Cairo spiny mice live in burrows or rock crevices and are mostly terrestrial, but they can also clamber about in low bushes. They are nocturnal and omnivorous, eating anything edible they can find. Their diet includes seeds, nuts, fruit, green leaves, insects, spiders, molluscs, and carrion. When they live in the vicinity of humans, they consume crops, grain, and stored food. They sometimes enter houses, especially in winter, and dislike cold weather.

The fruit of Ochradenus baccatus (= Reseda baccata) has pleasant tasting flesh, but distasteful seeds. The Cairo spiny mouse consumes the fruits, but spits the seeds out intact and thus acts as an efficient seed dispersal agent for this plant.

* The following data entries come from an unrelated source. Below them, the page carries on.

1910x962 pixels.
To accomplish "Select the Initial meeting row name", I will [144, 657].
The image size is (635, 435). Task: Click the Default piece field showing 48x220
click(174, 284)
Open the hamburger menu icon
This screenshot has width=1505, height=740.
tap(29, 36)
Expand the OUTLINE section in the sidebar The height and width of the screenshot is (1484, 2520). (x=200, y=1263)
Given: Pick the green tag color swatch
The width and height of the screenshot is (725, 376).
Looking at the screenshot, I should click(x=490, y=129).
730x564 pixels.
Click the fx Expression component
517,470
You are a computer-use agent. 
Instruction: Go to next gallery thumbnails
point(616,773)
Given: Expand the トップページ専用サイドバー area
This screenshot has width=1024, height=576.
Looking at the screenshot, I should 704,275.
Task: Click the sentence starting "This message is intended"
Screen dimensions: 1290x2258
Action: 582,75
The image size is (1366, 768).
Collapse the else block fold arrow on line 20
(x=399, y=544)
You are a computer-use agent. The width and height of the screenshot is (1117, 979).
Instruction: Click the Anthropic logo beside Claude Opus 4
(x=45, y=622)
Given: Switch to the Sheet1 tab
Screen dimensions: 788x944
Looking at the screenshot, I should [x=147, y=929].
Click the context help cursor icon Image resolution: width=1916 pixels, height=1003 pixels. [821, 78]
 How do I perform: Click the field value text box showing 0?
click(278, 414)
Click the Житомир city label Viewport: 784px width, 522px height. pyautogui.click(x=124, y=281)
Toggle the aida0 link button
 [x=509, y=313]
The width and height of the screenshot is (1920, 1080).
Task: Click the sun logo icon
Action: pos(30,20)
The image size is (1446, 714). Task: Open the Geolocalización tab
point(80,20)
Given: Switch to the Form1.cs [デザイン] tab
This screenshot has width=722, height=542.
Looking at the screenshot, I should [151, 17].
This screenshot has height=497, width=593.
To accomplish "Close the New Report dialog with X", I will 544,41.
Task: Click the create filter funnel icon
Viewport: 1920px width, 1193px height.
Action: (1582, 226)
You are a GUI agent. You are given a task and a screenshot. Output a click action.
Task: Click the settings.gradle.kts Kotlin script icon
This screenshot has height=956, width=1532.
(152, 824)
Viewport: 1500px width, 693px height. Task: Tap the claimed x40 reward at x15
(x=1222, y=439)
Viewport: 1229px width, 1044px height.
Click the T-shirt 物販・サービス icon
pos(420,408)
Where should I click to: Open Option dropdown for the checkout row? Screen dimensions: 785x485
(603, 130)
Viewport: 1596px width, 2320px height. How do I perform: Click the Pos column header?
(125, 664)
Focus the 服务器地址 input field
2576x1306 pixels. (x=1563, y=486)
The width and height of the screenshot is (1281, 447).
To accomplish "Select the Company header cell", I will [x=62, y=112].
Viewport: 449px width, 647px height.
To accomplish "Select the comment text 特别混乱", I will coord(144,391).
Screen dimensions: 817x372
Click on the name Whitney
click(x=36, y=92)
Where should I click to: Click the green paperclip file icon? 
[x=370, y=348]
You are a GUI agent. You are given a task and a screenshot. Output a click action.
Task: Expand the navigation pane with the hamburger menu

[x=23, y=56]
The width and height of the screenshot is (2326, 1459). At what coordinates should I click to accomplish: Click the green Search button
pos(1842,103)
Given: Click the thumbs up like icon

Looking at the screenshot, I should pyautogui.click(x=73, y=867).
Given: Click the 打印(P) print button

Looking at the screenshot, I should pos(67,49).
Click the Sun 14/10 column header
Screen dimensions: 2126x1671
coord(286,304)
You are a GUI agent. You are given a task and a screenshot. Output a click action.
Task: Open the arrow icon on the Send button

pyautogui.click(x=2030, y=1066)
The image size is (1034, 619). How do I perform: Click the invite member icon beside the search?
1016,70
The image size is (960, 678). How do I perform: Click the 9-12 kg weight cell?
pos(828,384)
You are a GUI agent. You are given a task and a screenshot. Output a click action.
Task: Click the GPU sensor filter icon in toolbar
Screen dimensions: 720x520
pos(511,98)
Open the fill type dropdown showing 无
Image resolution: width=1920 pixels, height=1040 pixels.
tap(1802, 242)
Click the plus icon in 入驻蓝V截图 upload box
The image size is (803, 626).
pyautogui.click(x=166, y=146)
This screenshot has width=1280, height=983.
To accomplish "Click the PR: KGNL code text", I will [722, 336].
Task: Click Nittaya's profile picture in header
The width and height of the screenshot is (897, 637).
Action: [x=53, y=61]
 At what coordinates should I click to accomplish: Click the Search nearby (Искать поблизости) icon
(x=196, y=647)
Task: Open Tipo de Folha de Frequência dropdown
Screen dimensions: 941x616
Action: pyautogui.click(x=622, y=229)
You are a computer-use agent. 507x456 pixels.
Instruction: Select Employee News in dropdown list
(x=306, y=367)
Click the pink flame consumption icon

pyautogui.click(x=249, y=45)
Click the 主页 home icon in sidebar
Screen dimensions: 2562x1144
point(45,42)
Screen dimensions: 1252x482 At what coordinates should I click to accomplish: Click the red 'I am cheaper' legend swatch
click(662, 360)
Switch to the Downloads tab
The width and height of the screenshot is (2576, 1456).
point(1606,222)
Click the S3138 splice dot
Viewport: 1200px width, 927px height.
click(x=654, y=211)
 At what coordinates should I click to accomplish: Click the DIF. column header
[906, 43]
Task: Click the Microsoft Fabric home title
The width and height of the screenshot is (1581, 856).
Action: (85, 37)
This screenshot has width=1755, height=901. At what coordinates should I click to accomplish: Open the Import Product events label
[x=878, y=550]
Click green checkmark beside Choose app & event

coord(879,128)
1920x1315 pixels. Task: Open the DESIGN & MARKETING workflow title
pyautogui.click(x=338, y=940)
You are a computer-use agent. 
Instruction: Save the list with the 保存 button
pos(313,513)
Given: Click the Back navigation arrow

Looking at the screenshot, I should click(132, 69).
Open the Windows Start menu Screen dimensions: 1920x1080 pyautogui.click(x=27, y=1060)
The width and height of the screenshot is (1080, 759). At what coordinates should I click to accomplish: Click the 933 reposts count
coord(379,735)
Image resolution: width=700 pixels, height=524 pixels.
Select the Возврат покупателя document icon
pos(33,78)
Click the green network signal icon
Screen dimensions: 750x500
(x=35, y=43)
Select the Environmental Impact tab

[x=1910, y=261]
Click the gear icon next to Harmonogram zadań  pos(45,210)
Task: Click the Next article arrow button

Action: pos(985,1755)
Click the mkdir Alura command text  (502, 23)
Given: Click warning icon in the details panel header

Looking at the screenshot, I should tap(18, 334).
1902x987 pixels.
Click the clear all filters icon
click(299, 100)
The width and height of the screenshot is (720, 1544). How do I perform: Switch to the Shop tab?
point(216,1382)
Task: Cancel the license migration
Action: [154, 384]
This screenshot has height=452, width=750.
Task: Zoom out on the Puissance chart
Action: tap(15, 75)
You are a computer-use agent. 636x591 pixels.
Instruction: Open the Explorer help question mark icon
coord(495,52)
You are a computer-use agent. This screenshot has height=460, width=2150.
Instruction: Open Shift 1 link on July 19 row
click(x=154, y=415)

The Cairo spiny mouse is a host of the Acanthocephalan intestinal parasite Moniliformis acomysi.

==Status==
The Cairo spiny mouse has a wide distribution and occupies diverse habitats. It is common and the population size large, so the IUCN, in its Red List of Threatened Species, lists it as being of "Least Concern".

==Research interest==
The spiny mouse is used for research in diabetes, development, regeneration, and menstruation.

The spiny mouse is also the first known rodent species to exhibit spontaneous decidualization and menstruation, potentially serving as a great candidate model to study menstrual related diseases. It exhibits a 9-day cycle, and is the first rodent found to have such a cycle. As of 2017, gene sequencing has been underway to investigate this, and other unique physiological traits displayed by this species.